With fruit in abundance right now do you need anymore of an excuse to make a delicious fresh fruit tart?  A favorite recipe of mine, this tart is much simpler than it looks to make and even easier to eat. 

Shortbread Crust;

 1 cup ap flour

1/3 cup confectioners sugar

1/8 tsp salt                                        

1/2 cup cold unsatler butter, cut into pieces

 

Vanilla Custard Filling;

2 cups milk

2 tbsp cornstarch

1/3 cup sugar

2 eggs lightly beaten

1 tsp vanilla extract

1 vanilla bean scrapped (optional)

Seasonal Fruit;

1/2 cup of sliced straberries

1/2 cup of blueberries 

1/4 cup of raspberries

2 kiwis peeled and sliced

1/4 cup of apricot glaze to be slightly warmed first before it is used

In your food processor, place the flour, sugar, and salt and process to combine. Add the butter and pulse until the pastry starts to come together and form clumps. Place the pastry in the prepared tart pan and, using your fingertips, evenly press the pastry onto the bottom and up the sides of the pan. (Can use the back of a spoon to smooth the surface of the pastry.) Pierce the bottom of the crust with the tines of a fork. (This will prevent the pastry crust from puffing up while it bakes.) Cover and place the pastry crust in the freezer for 15 minutes to chill. (This will help prevent the crust from shrinking while it bakes.)

Preheat oven to 425º. Take a piece of parchment and cover the top of the prepared tart shell. Fill with pie weights or uncooked dry beans. Place the prepared tart shell into the oven for 13-15 minutes until crust is golden brown. Remove from oven and allow to cool to room temperature on wire rack.

Crack eggs into a bowl and set aside, have them close by. 

Using a whisk, combine milk, sugar and cornstarch in a medium saucepan over medium heat on a stove burner. Allow the milk to scald, (where milk is heated through to the point where tiny bubbles form around the edges of saucepan). Whisk occasionally to prevent the cornstarch from clumping or sticking to the pan.

Remove milk mixture from heat.

Mix about 2 tablespoons of scalded milk mixture into eggs using whisk. You are tempering the eggs so they don't overcook when you add them all into the milk mixture. Add the eggs into milk mixture in a slow stream, whisking constantly.

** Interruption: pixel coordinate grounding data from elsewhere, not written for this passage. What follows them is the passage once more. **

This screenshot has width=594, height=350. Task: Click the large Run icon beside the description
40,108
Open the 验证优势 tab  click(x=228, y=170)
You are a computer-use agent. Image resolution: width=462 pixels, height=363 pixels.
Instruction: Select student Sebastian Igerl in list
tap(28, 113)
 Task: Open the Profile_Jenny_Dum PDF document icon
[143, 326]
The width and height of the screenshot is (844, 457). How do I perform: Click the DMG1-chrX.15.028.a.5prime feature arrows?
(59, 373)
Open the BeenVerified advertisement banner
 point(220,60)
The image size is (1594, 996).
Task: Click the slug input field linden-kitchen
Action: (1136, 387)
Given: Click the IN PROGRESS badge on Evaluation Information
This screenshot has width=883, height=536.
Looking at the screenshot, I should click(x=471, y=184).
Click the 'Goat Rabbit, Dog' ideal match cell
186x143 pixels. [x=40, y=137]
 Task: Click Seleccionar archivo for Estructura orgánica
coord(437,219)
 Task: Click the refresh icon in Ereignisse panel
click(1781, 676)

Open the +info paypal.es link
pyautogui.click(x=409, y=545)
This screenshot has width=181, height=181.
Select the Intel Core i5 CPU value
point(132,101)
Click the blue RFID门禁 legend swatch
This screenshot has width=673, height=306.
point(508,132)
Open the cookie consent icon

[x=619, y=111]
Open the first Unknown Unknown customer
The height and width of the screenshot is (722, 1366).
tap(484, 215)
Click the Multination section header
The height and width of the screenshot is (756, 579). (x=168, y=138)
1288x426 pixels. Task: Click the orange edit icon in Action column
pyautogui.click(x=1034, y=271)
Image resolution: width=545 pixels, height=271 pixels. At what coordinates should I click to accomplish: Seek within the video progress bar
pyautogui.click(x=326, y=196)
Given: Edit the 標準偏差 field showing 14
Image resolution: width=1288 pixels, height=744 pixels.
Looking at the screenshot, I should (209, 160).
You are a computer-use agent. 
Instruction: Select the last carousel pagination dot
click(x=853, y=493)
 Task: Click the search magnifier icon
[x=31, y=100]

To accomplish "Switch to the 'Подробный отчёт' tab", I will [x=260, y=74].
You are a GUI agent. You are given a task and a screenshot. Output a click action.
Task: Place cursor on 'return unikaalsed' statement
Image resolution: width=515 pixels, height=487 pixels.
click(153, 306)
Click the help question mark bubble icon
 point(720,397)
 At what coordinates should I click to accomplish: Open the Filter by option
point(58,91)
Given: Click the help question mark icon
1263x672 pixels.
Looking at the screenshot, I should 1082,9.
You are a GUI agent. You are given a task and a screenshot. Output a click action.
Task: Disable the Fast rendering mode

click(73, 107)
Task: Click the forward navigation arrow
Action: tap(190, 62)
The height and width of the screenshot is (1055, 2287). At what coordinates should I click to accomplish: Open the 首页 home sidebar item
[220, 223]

Immediately return the saucepan to medium heat and whisk until custard thickens, about two to three minutes. Do not allow the mixture to come to a boil. 

Remove pan from heat and stir in vanilla extract and vanilla bean that has been scrapped. Pour mixture into a bowl and press and cover with a piece of plastic wrap. Allow to cool for several minutes before placing into the fridge to be cooled completely.

Assemble the tart by spreading the custard filing into the cooled prepared tart shell. Smooth to one even layer.  Begin to then arrange the fruit to your desire, I followed an image I saw online and added my own special interpretation where I saw fit.  Feel free to use more or less of your favorite fruits. Brush the warmed fruit preserve onto the fruit. Refrigerate until ready to serve.  This keeps for up to two days before the fruit becomes too soft and starts to bruise.